* [WHAT IS REQUIRED]
Omit the pictures, then reproduce exactly the line bearing "The height and" and every line after it up to and including the last line of the entries below.

* [RECORD EXTRACTS]

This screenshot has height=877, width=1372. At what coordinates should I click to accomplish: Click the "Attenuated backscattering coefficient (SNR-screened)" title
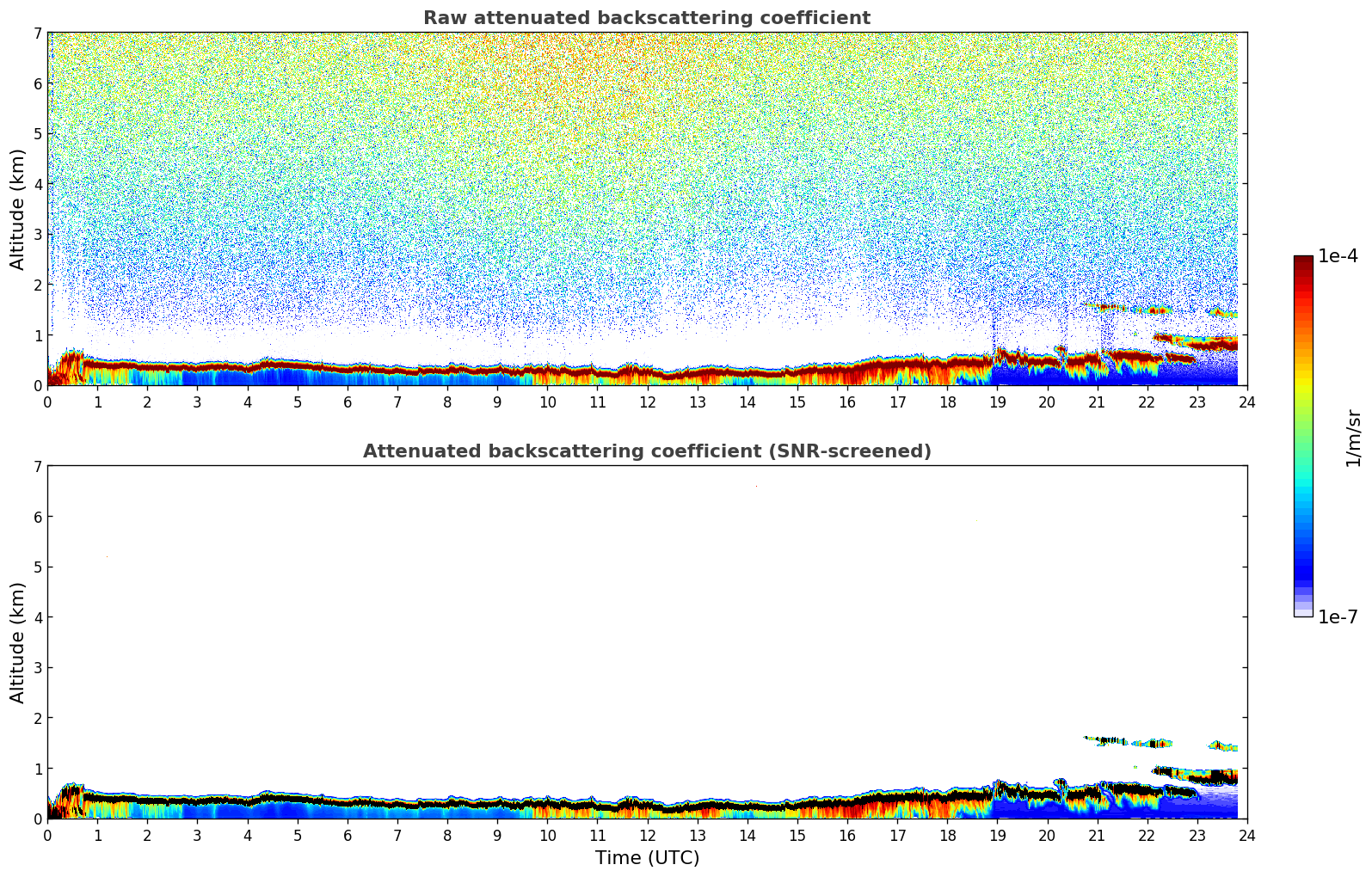646,451
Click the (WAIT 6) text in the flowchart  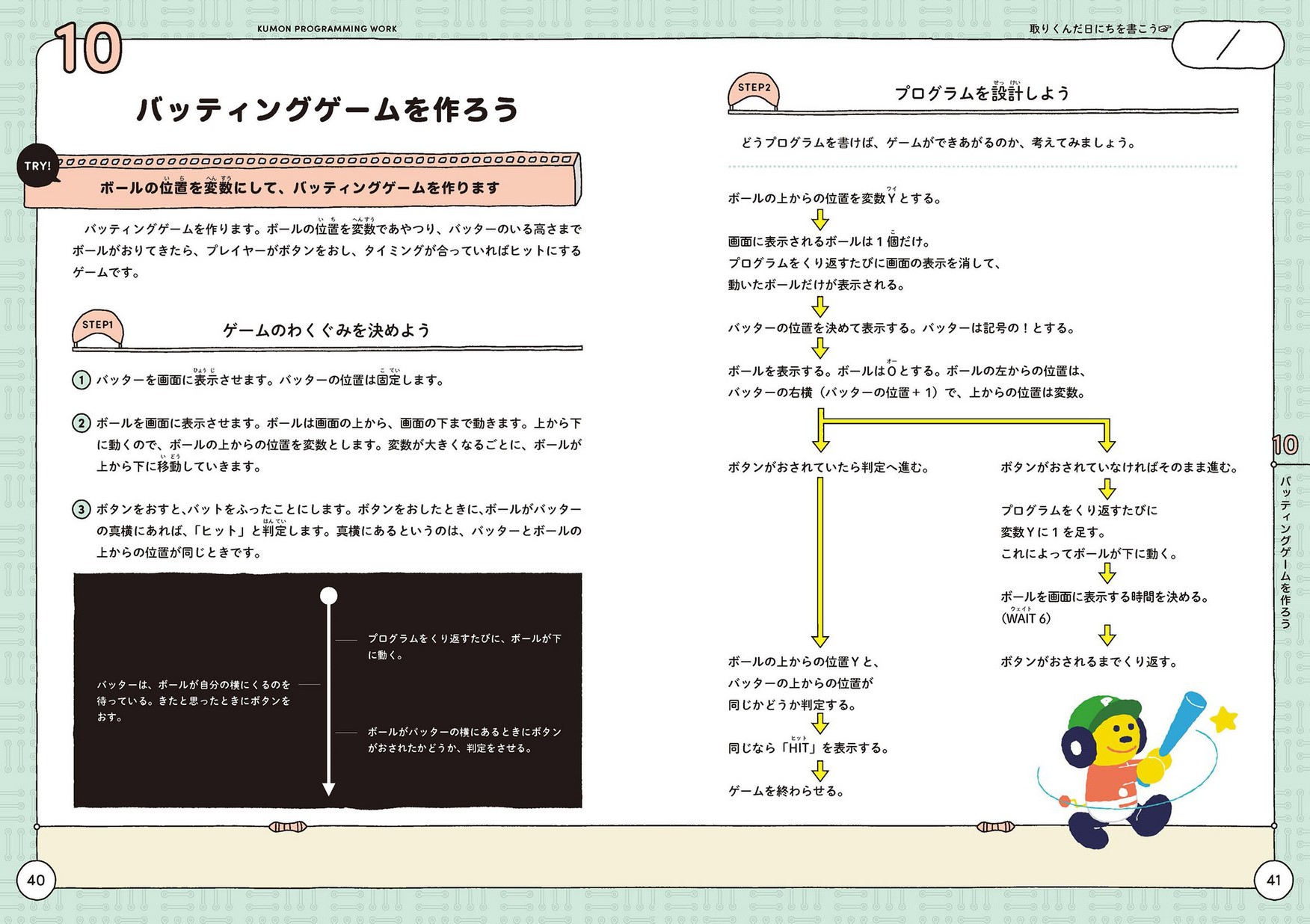click(x=1026, y=618)
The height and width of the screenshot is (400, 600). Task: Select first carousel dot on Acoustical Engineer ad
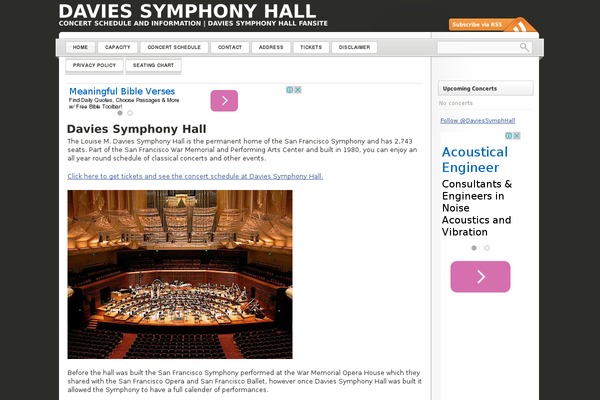474,247
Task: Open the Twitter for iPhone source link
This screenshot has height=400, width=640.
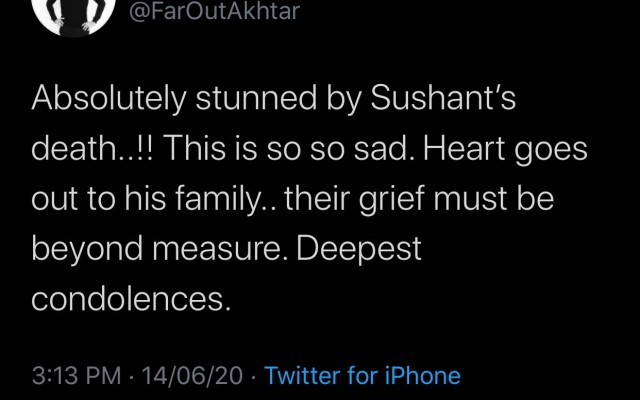Action: 363,376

* [EXPECTED ANSWER]
The height and width of the screenshot is (400, 600). Task: Select first carousel dot on Acoustical Engineer ad
474,247
Task: Open the Twitter for iPhone source link
This screenshot has height=400, width=640.
Action: 363,376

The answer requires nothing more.